Portishead, “Glory Box” (live on Later with Jools Holland), in https://www.youtube.com/watch?v=SVX2adpyInM
(Antecipação da conferência com o mesmo título na Casa da Música, em 14 de setembro de 2019)
Como posso fazer uma incursão no assunto sem me acusarem de misoginia? Como posso explorar o tema sem me acusarem de conservadorismo?
(Que se há coisa que não sou é misógino e conservador – e nem aceito que me digam, com um paternalismo indulgente, que sou, mas não dou conta de o ser, que não reconheço legitimidade a julgamentos que sentenciam de fora o que sinto por dentro de mim.)
Como posso elaborar sobre a interrogação sem cair nos excessos marialvas que abjuram o feminismo de taberna, nem incorrer no discurso moderno e bem-pensante da “filosofia de género” contaminada por generalidades e pensamento intelectualmente frívolo?
(Que ele há um terreno imenso entre os dois campos e, todavia, os que apascentam em ambos campos recusam a admitir a sua existência.)

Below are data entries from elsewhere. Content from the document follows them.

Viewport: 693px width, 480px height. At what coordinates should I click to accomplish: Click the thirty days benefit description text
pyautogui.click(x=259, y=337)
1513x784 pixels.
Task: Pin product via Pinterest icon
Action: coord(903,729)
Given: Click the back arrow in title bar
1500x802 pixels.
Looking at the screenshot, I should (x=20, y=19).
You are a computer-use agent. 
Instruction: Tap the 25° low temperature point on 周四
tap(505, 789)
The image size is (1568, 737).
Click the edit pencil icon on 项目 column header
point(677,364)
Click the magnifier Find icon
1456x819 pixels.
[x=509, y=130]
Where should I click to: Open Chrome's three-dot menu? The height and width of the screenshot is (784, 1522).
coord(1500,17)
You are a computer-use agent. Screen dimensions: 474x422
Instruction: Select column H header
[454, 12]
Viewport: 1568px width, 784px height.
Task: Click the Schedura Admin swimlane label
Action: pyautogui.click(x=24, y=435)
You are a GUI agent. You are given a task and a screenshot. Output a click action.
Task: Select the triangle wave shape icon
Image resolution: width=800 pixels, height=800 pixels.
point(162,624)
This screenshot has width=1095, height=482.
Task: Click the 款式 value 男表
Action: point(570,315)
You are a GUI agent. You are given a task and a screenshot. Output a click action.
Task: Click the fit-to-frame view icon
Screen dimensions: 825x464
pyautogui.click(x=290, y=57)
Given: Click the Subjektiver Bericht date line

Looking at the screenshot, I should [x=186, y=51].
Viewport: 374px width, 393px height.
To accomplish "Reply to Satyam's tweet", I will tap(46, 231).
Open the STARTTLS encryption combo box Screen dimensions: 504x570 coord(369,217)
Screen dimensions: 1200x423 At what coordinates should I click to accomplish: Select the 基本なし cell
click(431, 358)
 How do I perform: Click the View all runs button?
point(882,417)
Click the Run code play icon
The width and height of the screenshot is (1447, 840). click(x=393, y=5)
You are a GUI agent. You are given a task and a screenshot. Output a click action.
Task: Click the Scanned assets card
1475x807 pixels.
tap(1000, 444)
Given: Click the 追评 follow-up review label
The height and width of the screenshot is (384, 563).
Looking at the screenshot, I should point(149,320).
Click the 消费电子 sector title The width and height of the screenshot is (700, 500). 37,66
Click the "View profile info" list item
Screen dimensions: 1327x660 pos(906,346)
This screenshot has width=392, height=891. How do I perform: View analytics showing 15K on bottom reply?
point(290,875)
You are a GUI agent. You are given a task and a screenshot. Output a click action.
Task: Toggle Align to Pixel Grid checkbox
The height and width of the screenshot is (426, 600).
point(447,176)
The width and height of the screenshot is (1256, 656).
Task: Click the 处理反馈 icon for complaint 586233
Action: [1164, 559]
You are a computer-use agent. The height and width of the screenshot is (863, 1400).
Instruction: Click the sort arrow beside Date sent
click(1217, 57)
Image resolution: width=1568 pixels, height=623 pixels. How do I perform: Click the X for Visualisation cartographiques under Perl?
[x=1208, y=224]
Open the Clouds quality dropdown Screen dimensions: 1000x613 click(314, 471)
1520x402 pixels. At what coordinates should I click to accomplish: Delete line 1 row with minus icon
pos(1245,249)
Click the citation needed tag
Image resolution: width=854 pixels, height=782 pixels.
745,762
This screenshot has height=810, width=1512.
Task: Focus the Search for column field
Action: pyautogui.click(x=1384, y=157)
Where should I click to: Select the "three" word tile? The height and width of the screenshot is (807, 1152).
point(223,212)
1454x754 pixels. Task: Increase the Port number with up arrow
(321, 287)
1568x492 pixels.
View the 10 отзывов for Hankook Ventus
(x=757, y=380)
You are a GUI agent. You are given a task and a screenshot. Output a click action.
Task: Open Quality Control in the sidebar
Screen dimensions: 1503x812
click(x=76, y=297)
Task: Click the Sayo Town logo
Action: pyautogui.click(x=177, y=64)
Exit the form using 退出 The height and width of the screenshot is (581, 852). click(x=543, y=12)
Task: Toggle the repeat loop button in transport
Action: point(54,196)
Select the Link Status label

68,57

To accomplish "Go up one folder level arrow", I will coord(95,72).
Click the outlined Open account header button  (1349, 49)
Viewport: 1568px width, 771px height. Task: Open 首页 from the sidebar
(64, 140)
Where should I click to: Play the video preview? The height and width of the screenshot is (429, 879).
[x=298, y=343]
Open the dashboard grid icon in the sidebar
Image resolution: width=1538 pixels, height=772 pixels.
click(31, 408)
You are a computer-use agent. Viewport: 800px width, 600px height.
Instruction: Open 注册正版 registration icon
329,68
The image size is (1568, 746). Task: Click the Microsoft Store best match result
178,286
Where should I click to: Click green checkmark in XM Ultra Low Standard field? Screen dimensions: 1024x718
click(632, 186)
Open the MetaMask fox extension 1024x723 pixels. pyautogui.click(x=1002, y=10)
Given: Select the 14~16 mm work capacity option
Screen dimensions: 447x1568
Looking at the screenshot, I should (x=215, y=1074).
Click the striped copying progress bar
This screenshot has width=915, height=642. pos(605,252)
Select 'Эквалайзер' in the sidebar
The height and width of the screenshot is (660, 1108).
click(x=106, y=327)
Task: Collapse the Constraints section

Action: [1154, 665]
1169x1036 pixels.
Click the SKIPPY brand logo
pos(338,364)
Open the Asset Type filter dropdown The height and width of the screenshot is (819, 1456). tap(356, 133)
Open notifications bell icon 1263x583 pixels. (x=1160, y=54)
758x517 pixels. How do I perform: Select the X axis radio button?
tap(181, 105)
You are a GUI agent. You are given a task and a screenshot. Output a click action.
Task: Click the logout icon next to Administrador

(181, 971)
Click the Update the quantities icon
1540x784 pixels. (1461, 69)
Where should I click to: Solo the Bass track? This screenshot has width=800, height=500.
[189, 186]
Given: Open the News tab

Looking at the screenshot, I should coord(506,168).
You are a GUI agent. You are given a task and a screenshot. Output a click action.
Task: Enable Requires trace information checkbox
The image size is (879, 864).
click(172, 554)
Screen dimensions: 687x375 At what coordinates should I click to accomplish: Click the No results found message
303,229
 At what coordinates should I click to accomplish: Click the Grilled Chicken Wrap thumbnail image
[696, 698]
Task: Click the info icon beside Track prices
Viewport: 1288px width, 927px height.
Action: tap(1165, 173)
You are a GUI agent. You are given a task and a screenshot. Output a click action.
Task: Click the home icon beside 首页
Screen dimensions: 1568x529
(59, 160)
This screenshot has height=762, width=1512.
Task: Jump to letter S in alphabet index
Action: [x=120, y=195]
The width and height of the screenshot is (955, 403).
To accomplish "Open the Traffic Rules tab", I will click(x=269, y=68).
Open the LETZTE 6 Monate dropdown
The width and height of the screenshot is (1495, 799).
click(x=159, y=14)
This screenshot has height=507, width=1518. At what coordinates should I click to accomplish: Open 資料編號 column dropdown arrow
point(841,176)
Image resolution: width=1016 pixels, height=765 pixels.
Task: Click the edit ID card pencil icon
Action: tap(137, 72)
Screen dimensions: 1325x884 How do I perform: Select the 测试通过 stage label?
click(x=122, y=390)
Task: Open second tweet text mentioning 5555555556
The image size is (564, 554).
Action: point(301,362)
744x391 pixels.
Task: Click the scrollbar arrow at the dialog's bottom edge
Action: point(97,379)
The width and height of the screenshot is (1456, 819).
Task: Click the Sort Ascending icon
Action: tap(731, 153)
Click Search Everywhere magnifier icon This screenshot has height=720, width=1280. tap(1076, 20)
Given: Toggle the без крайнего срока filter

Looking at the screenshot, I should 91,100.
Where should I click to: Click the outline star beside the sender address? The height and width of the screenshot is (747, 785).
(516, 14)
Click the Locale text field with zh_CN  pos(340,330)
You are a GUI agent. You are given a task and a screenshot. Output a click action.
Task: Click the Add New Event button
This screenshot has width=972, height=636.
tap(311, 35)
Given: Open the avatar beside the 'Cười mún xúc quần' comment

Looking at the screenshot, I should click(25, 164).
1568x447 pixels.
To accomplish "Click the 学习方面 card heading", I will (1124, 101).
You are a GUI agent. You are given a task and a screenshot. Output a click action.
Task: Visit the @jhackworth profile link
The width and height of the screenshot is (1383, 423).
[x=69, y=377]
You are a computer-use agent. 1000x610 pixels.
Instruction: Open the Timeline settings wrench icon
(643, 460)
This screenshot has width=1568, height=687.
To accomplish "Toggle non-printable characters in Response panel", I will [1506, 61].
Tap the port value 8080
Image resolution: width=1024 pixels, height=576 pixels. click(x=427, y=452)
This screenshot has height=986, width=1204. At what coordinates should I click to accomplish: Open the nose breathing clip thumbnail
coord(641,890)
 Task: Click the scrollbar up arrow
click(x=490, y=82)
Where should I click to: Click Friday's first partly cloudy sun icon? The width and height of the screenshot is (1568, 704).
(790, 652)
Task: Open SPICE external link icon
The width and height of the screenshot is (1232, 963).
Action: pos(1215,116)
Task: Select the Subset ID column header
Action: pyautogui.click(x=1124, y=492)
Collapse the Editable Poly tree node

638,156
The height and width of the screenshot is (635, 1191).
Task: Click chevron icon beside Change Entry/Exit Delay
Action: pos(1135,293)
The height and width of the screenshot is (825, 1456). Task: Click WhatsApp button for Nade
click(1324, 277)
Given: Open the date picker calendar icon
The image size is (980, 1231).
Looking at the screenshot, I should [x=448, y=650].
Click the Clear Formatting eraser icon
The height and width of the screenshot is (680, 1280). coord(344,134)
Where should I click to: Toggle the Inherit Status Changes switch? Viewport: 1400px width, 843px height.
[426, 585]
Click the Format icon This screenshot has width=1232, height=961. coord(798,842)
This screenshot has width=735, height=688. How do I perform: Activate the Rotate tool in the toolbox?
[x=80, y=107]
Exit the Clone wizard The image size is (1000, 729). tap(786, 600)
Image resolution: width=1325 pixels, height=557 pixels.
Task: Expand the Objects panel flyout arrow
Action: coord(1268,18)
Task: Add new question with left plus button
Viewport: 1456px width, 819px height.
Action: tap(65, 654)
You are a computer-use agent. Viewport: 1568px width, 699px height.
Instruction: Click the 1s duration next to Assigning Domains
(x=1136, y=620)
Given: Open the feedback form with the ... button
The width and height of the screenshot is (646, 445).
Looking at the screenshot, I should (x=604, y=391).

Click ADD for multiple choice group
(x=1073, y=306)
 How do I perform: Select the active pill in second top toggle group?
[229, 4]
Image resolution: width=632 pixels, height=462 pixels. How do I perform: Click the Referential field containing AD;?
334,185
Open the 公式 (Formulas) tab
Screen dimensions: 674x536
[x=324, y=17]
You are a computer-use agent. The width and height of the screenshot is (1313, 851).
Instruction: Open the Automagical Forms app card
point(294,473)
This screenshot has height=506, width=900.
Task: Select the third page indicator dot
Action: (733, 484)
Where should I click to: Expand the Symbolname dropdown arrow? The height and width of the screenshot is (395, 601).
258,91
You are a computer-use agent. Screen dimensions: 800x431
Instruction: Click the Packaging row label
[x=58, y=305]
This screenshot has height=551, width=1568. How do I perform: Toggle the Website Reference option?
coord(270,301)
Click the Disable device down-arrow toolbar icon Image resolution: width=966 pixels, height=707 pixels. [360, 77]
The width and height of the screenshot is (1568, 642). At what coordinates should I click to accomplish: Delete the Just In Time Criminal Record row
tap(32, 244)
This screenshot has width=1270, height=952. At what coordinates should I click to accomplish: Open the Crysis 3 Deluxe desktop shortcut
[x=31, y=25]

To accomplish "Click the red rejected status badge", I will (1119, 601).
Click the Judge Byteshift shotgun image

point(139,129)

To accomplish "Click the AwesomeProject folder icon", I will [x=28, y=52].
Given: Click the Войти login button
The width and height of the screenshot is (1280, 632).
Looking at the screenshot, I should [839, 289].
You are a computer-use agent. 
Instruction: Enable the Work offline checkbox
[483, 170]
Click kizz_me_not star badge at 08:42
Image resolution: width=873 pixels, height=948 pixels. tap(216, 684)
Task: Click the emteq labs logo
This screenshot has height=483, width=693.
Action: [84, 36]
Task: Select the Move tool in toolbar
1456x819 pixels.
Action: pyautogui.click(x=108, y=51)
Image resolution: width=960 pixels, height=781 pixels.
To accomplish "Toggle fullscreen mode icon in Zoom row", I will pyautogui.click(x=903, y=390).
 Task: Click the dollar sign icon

Como posso não ser treslido se argumentar que esta lábia binária é reducionista, que atenta contra os próprios pressupostos de algum pensamento de vanguarda no contexto da “filosofia de género”, ao teorizar sobre formas alternativas de identificação sexual que não se reduzem aos arquétipos da “mulher” e do “homem”?
Como posso interrogar as construções conspirativas que endossam para a geração presente a fatura das atrocidades cometidas pelas gerações antepassadas, para provar que não é razoável imputar responsabilidades aos “homens” de hoje (generalização limitada, concedo) pelas inaceitáveis desigualdades de antanho?
Como posso encomendar aos marialvas, em suas praças de touros acantonados, o silêncio antes de arrotarem dislates que desprezam as mulheres, mas que os apoucam mais a eles?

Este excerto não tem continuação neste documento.